*** Data to examine ***

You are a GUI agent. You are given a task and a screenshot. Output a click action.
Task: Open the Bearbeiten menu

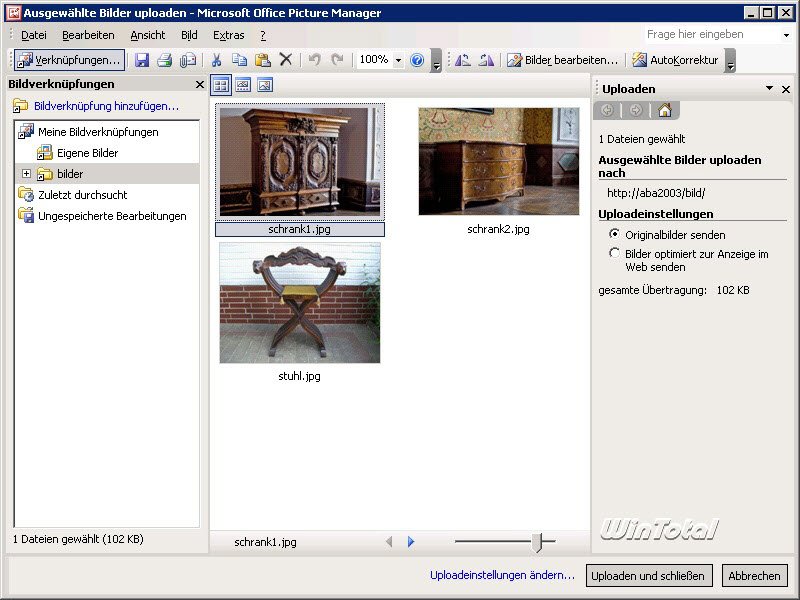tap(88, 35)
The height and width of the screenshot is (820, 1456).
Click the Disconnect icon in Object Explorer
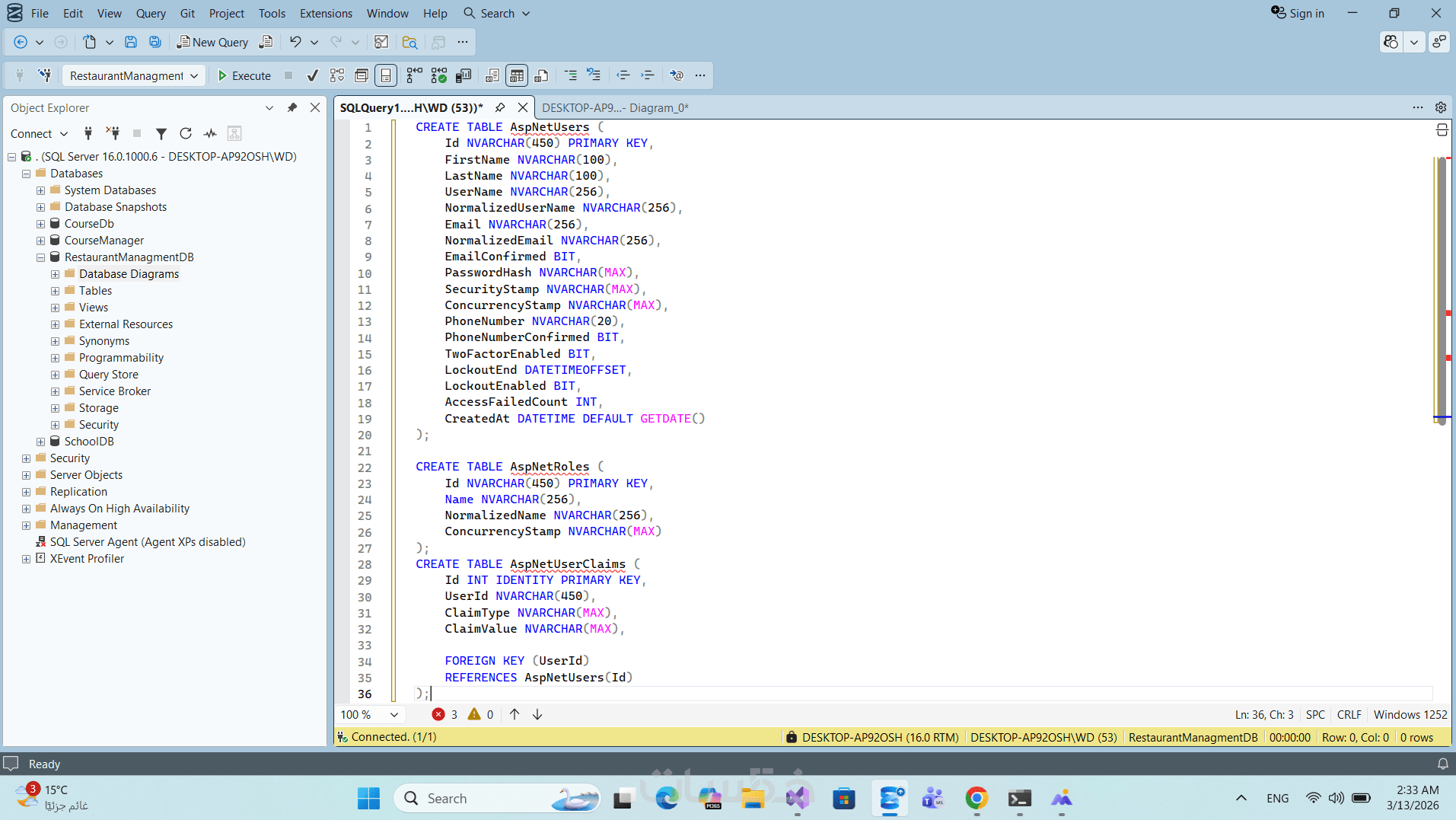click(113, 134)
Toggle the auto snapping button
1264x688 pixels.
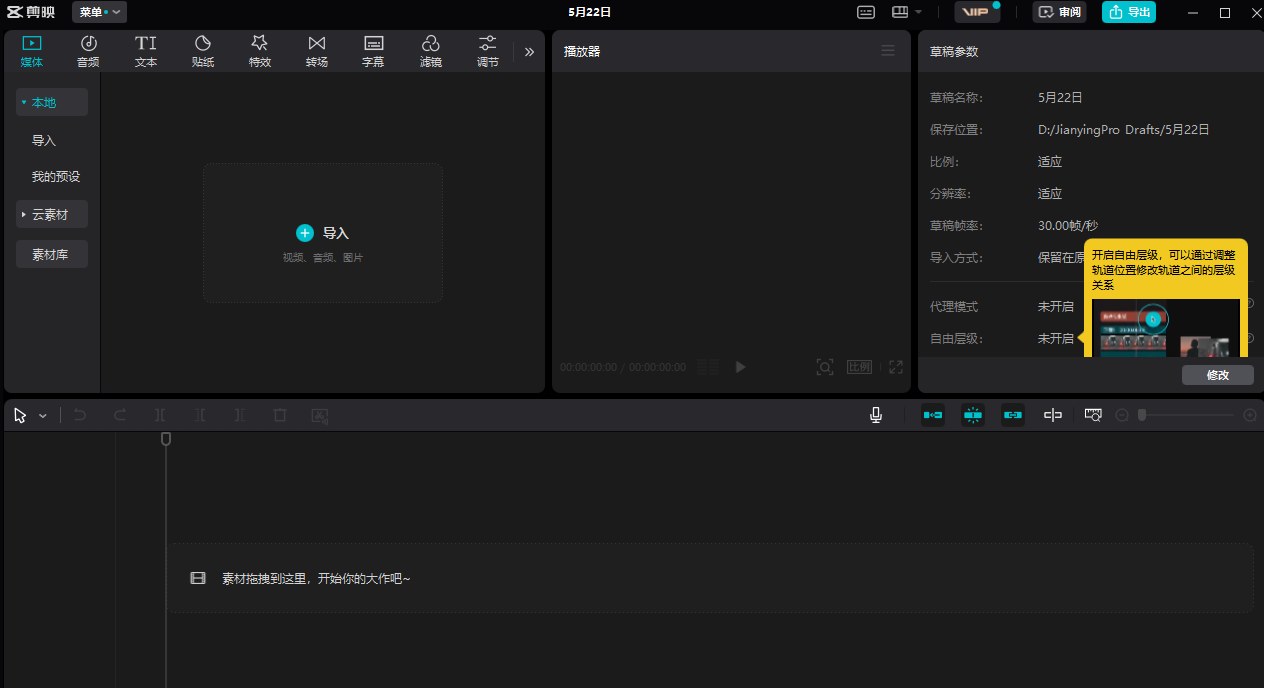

*** End of Data to examine ***

▸ **Activity**
Please output the lines from the line that holds "Task: Open the Bearbeiten menu" through the final line of the material above, both included. Each line must match exactly, and pictures must be excluded.

▸ **Answer to the problem**
Task: Open the Bearbeiten menu

tap(88, 35)
The height and width of the screenshot is (820, 1456).
Click the Disconnect icon in Object Explorer
click(113, 134)
Toggle the auto snapping button
1264x688 pixels.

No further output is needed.